I was going to come on here and complain about the hacker group that was allegedly responsible for taking the PlayStation Network and Xbox Live offline on Christmas. I decided the Internet wasn't the best place to do that. It would be like flying to Liverpool just to loudly call the Beatles a bunch of wankers or tossers or wet sprockets every time I saw something that identified it as the band's place of origin.
Instead of bitching about that, I'm going to reminisce about a simpler time in video gaming, a time when people didn't have to go online or pay $20 for downloadable content. I remember when delivering papers and crossing the street as frog were the most challenging strategic games on the market.
Today, every successful video game is turned into a series and releases a "new" game each year and the games get so repetitive that every person that continues to buy them hates themselves.

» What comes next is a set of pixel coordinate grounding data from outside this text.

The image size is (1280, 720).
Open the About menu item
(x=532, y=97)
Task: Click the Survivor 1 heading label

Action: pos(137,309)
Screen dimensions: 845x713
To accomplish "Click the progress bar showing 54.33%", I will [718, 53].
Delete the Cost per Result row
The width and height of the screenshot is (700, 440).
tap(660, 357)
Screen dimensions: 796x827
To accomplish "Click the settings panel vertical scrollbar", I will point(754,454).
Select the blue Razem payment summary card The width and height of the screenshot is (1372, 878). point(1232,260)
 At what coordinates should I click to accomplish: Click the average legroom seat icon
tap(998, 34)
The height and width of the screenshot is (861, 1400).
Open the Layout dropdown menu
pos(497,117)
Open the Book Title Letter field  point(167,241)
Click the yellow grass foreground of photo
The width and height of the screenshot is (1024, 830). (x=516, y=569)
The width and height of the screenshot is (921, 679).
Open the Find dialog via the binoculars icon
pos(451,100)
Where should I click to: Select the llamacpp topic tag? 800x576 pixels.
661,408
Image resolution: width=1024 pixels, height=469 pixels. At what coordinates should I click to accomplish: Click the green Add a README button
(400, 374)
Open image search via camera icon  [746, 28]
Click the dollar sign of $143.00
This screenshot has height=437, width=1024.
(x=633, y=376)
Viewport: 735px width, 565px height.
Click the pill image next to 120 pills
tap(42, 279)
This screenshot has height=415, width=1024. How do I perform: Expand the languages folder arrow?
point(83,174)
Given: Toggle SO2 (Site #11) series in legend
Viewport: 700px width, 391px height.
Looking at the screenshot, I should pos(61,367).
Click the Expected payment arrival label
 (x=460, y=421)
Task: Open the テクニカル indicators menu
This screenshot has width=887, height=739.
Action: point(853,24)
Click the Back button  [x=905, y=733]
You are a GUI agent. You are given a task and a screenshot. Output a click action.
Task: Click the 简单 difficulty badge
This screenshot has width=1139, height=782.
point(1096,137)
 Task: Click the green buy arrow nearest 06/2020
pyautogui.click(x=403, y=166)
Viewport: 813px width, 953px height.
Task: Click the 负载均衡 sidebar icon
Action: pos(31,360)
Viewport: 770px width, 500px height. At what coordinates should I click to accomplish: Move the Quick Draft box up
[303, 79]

Trust me, if you've played one game about a revenge-seeking, parkour-tricking pirate, you've played them all.
If something hits the mainstream, chances are good it will be sold in game form before its coolness wears off as much as Johnny Depp's since he decided it was stylish to wear purple tinted sunglasses. There's even a Duck Dynasty video game out now and according to the reviews of that game, it's hard to make an entertaining video game about a family that's good at growing beards and crouching. Oh, it's not that kind of ducking?